January 12, 2007

Take Five: Songs Against The Occupation

[Take Five. Every Friday, Fire on the Mountain picks a category and lists five cool things in it. It's up to you, dear reader, to add your own in the Comments section. Just click on the word "comments" at the bottom of the piece and you're off to the races.]

Hey, this Take Five is a natural. W has just opted for escalating the war in defiance of public opinion, of the brass (sweating over the damage the “new way forward” will do the military), of the new Congress (where the Dems are being forced to deal with the war instead of their First 100 Hour “gimme” list) and of the world (even Bush’s poodle, Tony Blair, is withdrawing troops).

It’s war over the war now, folks. And the soundtrack is being cut as we fight. Here are five I’ve been listening to a lot.

TAKE FIVE

The Price We Had To Pay—Charley Anderson

Take Five isn’t a “Best Of…”, but I challenge anybody: name a better song to come out of this war. Cut by a member of Iraq Veterans Against the War, and told from the point of view of a returned combat vet, it moves me to tears, or at least toward them, every time I hear it. The cut is playable (maybe even downloadable?) near the bottom of the left hand column of the homepage at the Bring Them Home Now! website, and it’s a very rough recording. Listen anyhow. More than once.

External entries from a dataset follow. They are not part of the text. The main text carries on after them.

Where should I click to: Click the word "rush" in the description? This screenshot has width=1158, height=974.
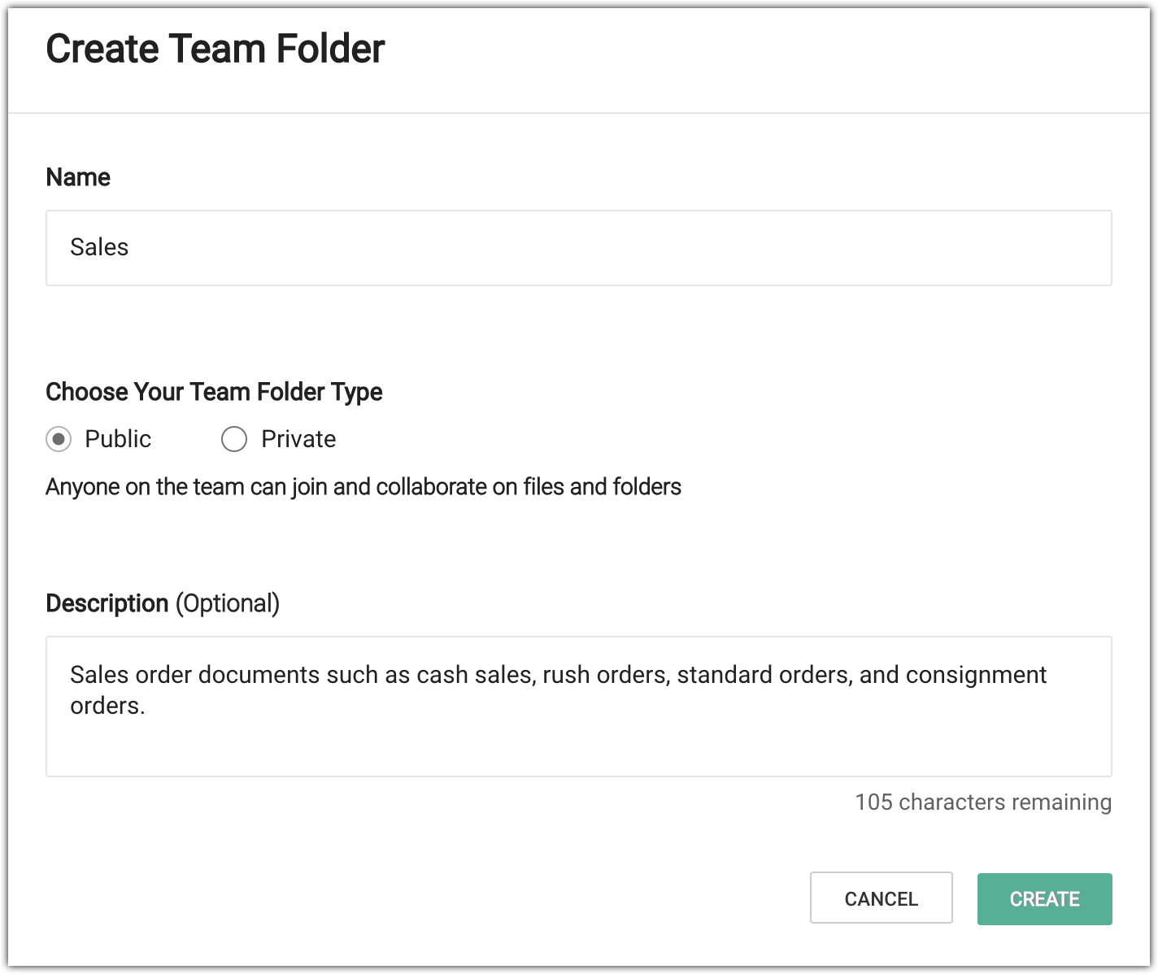tap(565, 675)
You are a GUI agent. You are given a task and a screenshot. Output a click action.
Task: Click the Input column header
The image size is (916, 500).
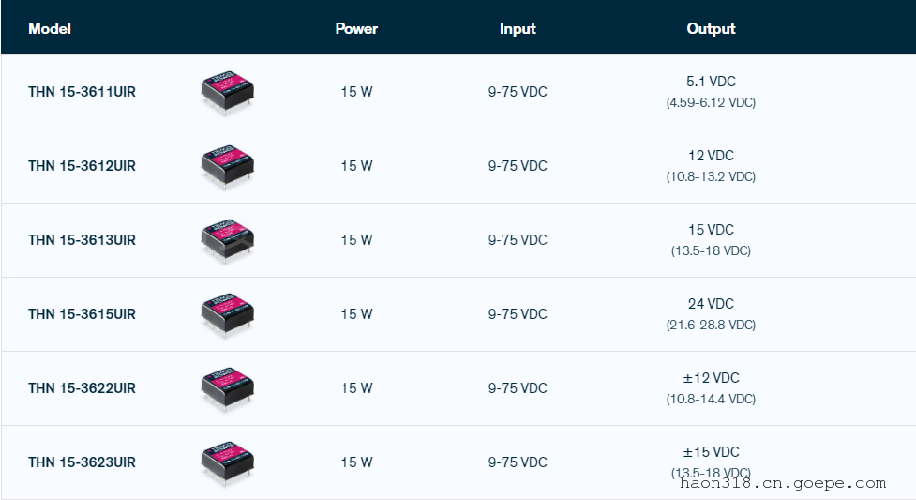click(518, 28)
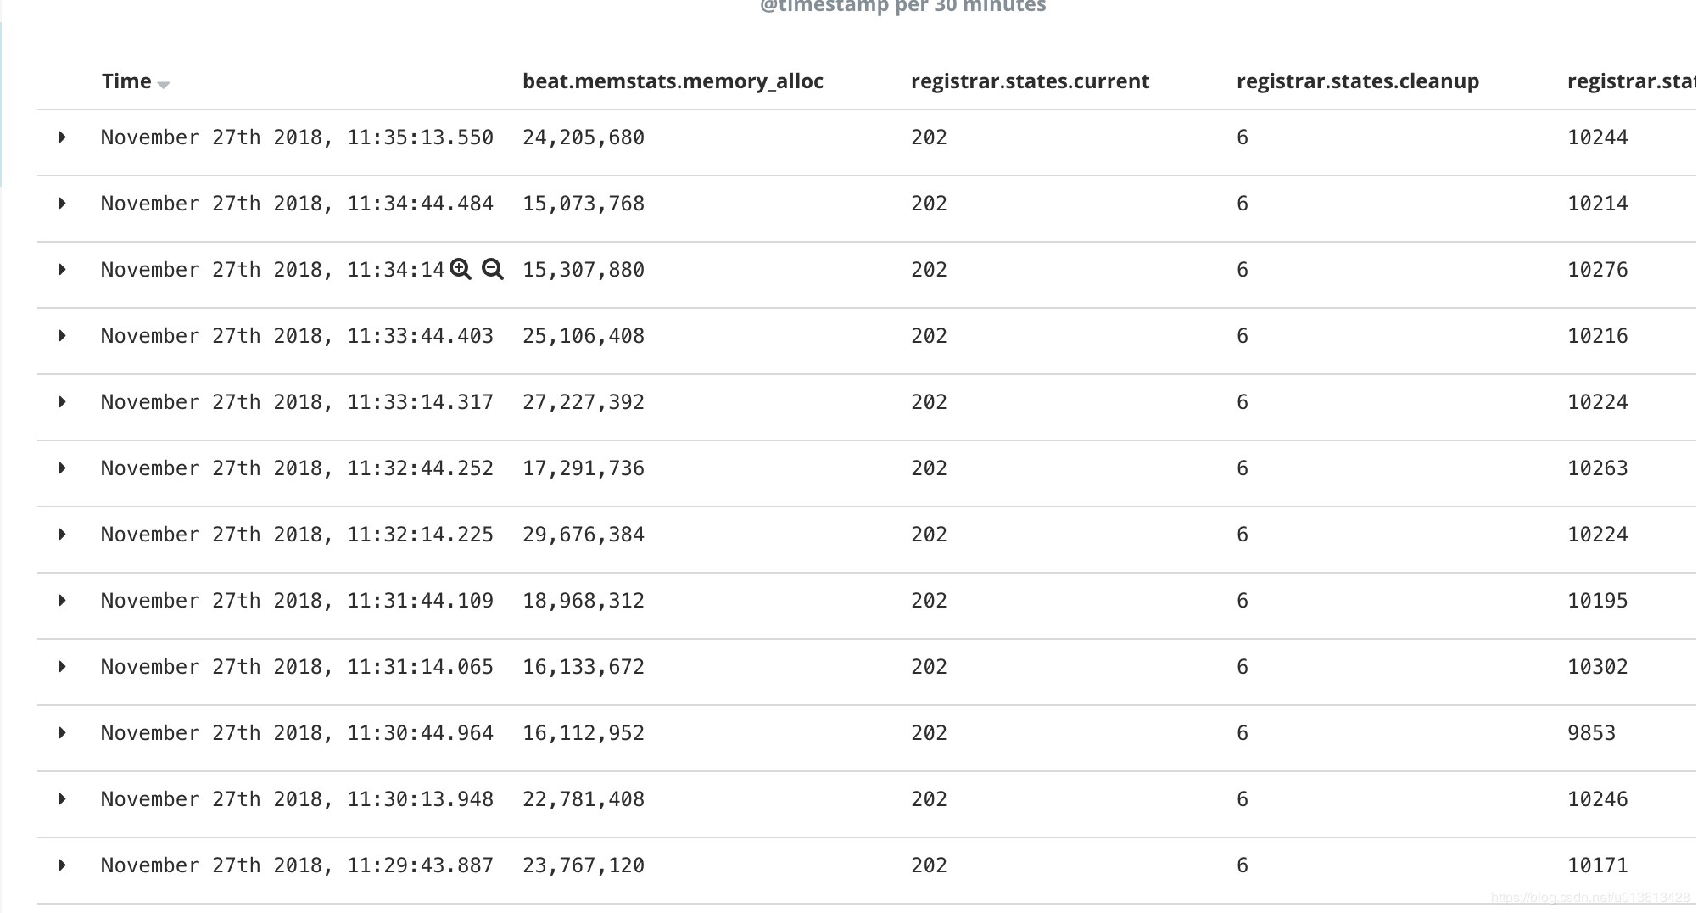Expand the 11:33:44.403 document row
The height and width of the screenshot is (913, 1698).
[62, 336]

Girl At The March—The Spunk Lads

This is an anomaly here. It isn’t Iraq-specific, though it references the gigantic global mobilization to stop the invasion in February, 2003. Done by Liverpudlian punk, erm, legends, the Spunk Lads, it too combines the political and the personal—the urgency of the great march and the jolting and inspiring effect a single fellow demonstrator can have.

Ain’t Going Back Again--Peace Machine

Dennis Kyne is a veteran of the first Iraq War and a stone activist, in particular around depleted uranium--DU. This song is as timely as they come—watch what happens as National Guard units and reservists are told, forget all those promises, they’re gonna be shipped back to the Sandbox. This song has been in the top 100 for months at Neil Young’s utterly amazing compilation of 1138 (and counting) independent anti-war songs. Give “Ain’t Going Back Again” a vote there.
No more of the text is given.